Professor Gong has been dedicated to the diagnosis, prevention, and treatment of rare and complex urological tumors. He has led over 20 major national projects, including key initiatives from the Ministry of Science and Technology and the National Natural Science Foundation. His research has been published in top-tier journals such as Cancer Discovery, PNAS, and Cancer Research, with over 100 SCI-indexed papers. He holds three granted patents, one of which has successfully been commercialized.

Dr. Eric Jonasch

• Director, VHL Clinical Center, MD Anderson Cancer Center

Dr. Eric Jonasch is a Professor in the Department of Genitourinary Medical Oncology at the University of Texas MD Anderson Cancer Center. He also serves as the Director of the Von Hippel–Lindau (VHL) Clinical Center and Co-Director of the Kidney Cancer Research Program at MD Anderson Cancer Center.

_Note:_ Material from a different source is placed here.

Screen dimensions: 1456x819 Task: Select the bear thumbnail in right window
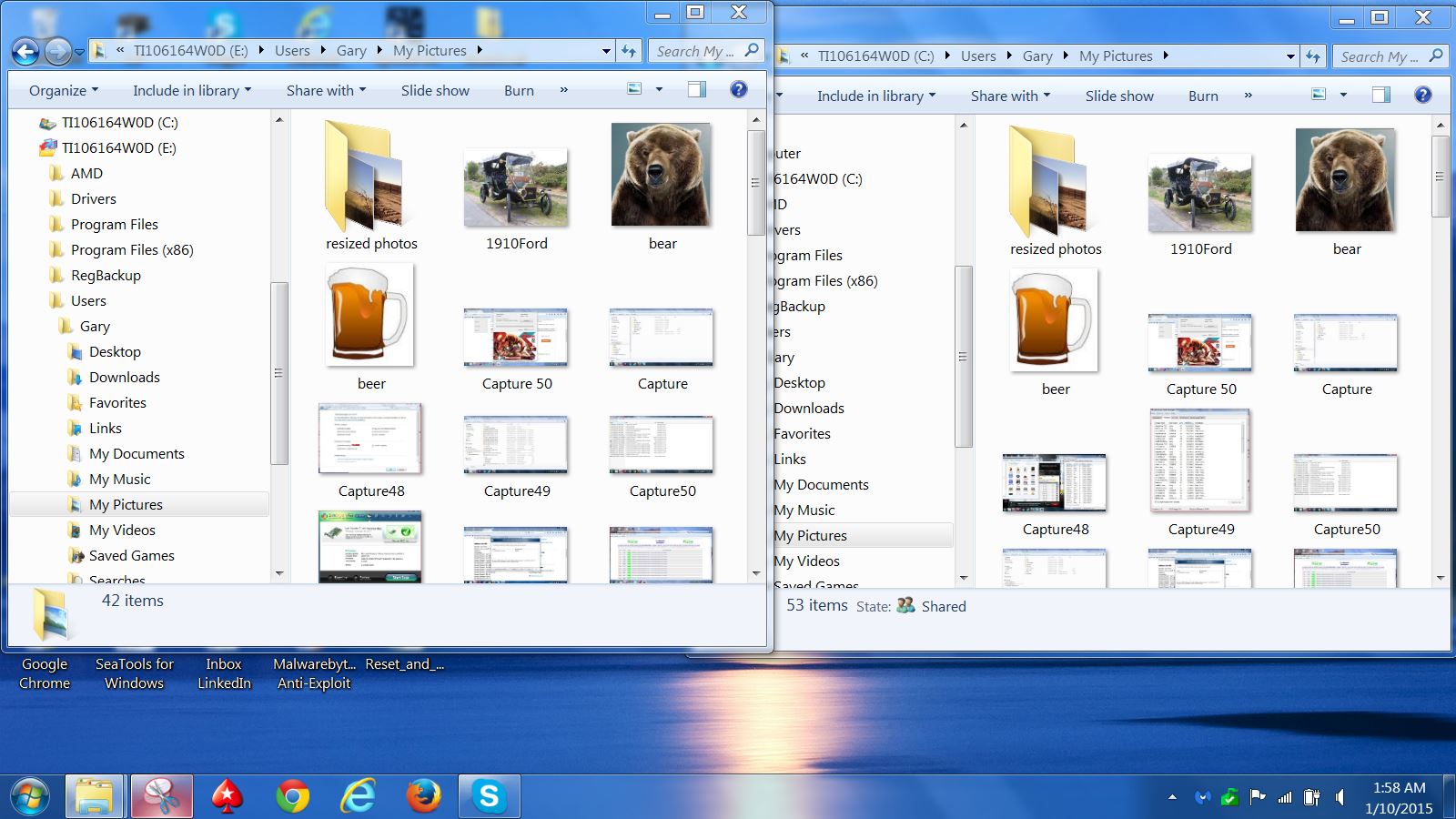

Dr. Jonasch’s clinical expertise lies in renal cell carcinoma and the translational study of VHL disease. He has led multiple investigator-initiated clinical trials and ongoing laboratory research focused on evaluating responses to targeted therapies and mechanisms of resistance. He is a member of organizations such as the American Association for Cancer Research (AACR) and the American Society of Clinical Oncology (ASCO).

Currently, Dr. Jonasch serves as Vice Chair of the NCCN Kidney Cancer Panel.